Şimdi de biraz astrolojinin temellerinden bahsedelim:
Astroloji, pek çoğumuzun bildiğinin aksine, yalnızca doğduğumuz anda Güneş’in üzerinde bulunduğu burç (takım yıldız değil, bu ikisi ayrı kavramlardır) pozisyonu ile ilgili değil, daha çok gezegenlerin o anki konumlarıyla ilgilidir. Yani astrolojide kullanılan doğum haritaları 12 standart tip insan değil, gezegenlerin ve hatta bazı asteroidler ve kuramsal noktaların da konumlanmaları ve birbirleriyle yaptıkları açılar hesaba katıldığında sonsuz çeşitlilikte kombinasyonlar öngörür.
Astrolojinin temeli, yakın komşularımız olan bu cisimlerin veya her birinin fiziksel bir açıklaması bulunan özel noktaların (Ay yörüngesinin eliptik yörüngesinin ikinci odağı gibi mesela) periyodik hareketlerinin, insan davranışları ve kişiliğinin oluşumunda henüz bilmediğimiz bir yöntemle (konunun tam burasını, Einstein’ın “henüz gözlemsel olarak kanıtlanamamış fakat gelecekte kanıtlanacağını düşündüğüm” söylemine benzetiyorum) etkide bulunacağını kabul ederek yapılmış yüzlerce hatta binlerce yıllık gözlem ve istatistik olarak kabul edilebilir. Şu halde astrologların da, yüzlerce yıllık gözlem ve istatistiğe dayanarak “Bu bilimin bir teorisi yoktur fakat gelecekte oluşacağını umuyoruz” demeye Einstein kadar hakkı yok mudur?
Bu noktada kısaca biraz da Türk Astronomi Derneği’nin durumundan bahsetmek isterim. Bir iki gün önce Seç Haber ailesinin, çok sevdiğim, saygı duyduğum ve astrolojiye karşı merakımın uyanmasına da büyük katkısı olan astrolog arkadaşımız Aslı hanım, bana Türk Astronomi Derneği’nin bir kamuoyu duyurusunu iletti. Bu duyuru bana öğrencilik yıllarımızda bölüm kütüphanesi arşivlerini karıştırıp bulduğumuz gazete haberlerini hatırlattı. Hatta neredeyse kelime kelime aynıydı. 70’li yıllarda da bölüm hocalarımız UFO olayları ve Astroloji ile ilgili “sözde-bilim” veya “en hafif tabiriyle yanıltıcı” gibi ifadeler kullanıyorlardı. Değişen tek şeyin şimdiki hocalarımızın, kullandıkları terimlerin İngilizcelerini de ekleme gayreti olduğunu gördüm.

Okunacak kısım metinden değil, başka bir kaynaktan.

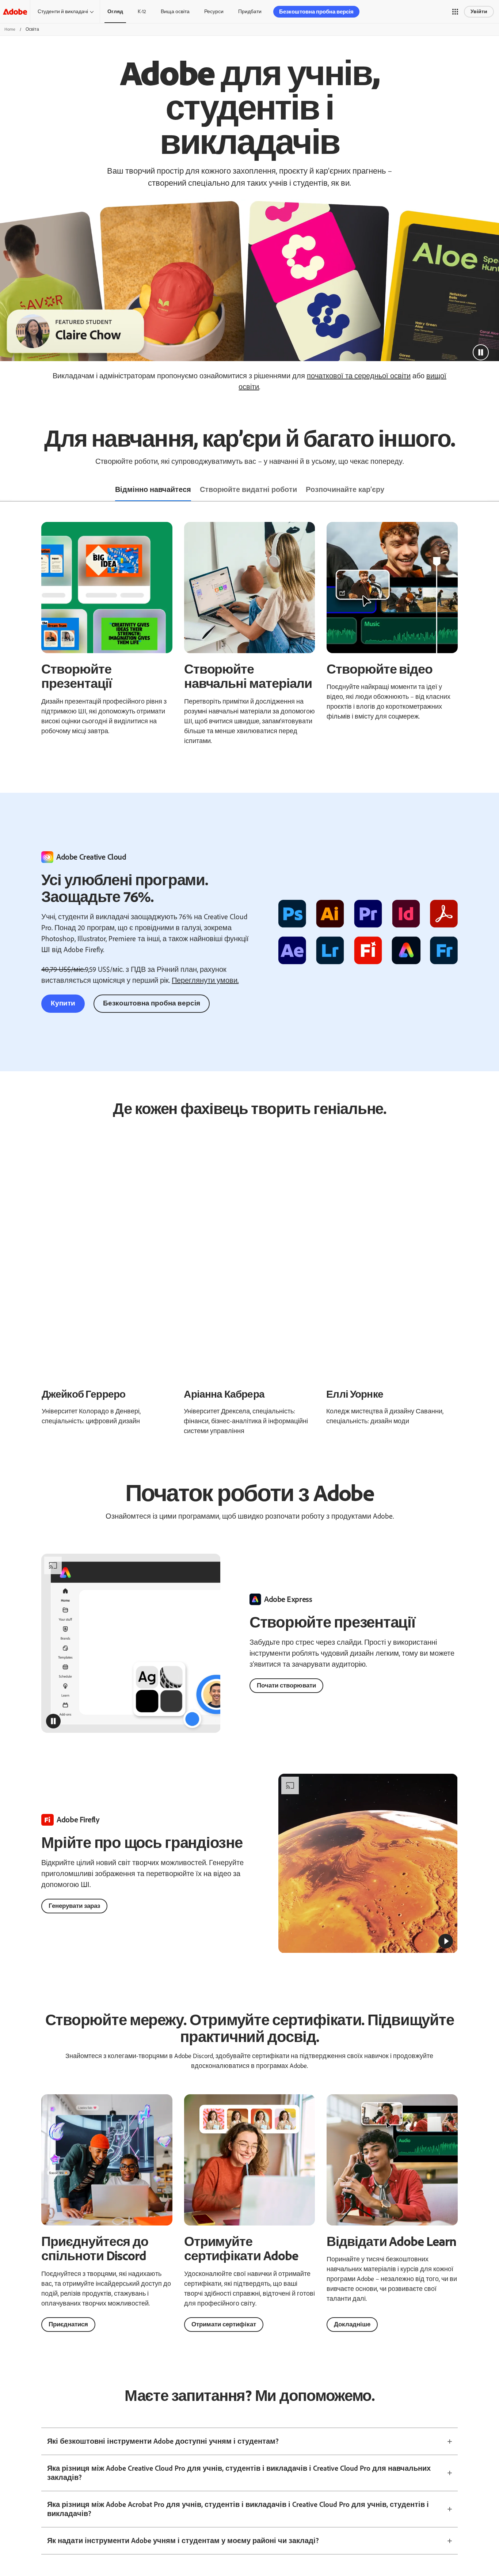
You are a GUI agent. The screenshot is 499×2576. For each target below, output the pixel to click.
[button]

Böyle yapılınca daha bilimsel duruyor sanırım. Aradan çok uzun zaman geçti, eldeki veriler çok değişti, değişim kaçınılmaz. Astronom hocalarımdan, kendi imkanlarıyla araştırmalar yapan ve hiç karşılaşmadığı gök olaylarıyla karşılaştığı için bu durumu Dünya dışı zeki varlıkların ziyaretleri ile açıklamayı tercih eden veya yüzlerce, binlerce yıllık emek ve tecrübeyi henüz bir teoriye sahip olmadığı için terk etmeyi tercih etmeyen araştırmacılara da en azından 4 kilometrelik bir optik düzeneğin açıldığı andaki birkaç mikron düzeyinde gerçekleşen gözlem hatasını, evrenin eğilip bükülmesiyle açıklayan araştırmacılara duydukları kadar saygı duymalarını rica edebilirim. Bu iki tip araştırmacı arasındaki tek fark bir grubun üniformalı, diğerlerinin üniformasız olmasıdır. Üniversite kapılarını bir grup insana, sadece inandıkları ve savundukları teori yüzünden kapatmayı teklif edenleri, bilimsel rekabete açık olmaya davet ediyorum.Türk Astronomi Derneği’ni de LIGO deneyleri hakkındaki fikirlerini açıklamaya davet edebilirim.
Bir milyar ışık yılı (yani 10 üzeri 22 kilometre) uzaklıktaki iki kara deliğin çarpışmasının, Dünyamızdaki cetvelleri eğip büktüğüne inanan bilim dünyamıza; birkaç milyon km uzaklıktaki yakın komşularımız olan Güneş Sistemi cisimlerinin periyodik hareketlerinin sebep olacakları kütle çekim dalgalarına, (veya bilmediğimiz türden başka etkilerine) doğdukları ve oluşmaya başladıkları ilk günden o güne kadar kendilerini her türlü dış etken ve tehditten koruyan, onları çepeçevre saran ve adına Anne dediğimiz koruyucu kalkanlarının dışına çıktıkları ilk gün maruz kalmalarının, beyin gelişimleri henüz tamamlanmamış bebekler üzerinde, henüz bilmediğimiz yöntemlerle bazı tesirleri olabileceğine ihtimal vermeyi teklif ediyorum. Ya da en azından her ikisinin de özünde aynı ve eşit derece mantıklı olduğunu görmeye.
Özetle sevgili okur… Bilimin cetveli oturduğumuz koltuğu korumak amacıyla birilerinin kafasına vurmamız için değildir. Gerçeği aramak içindir.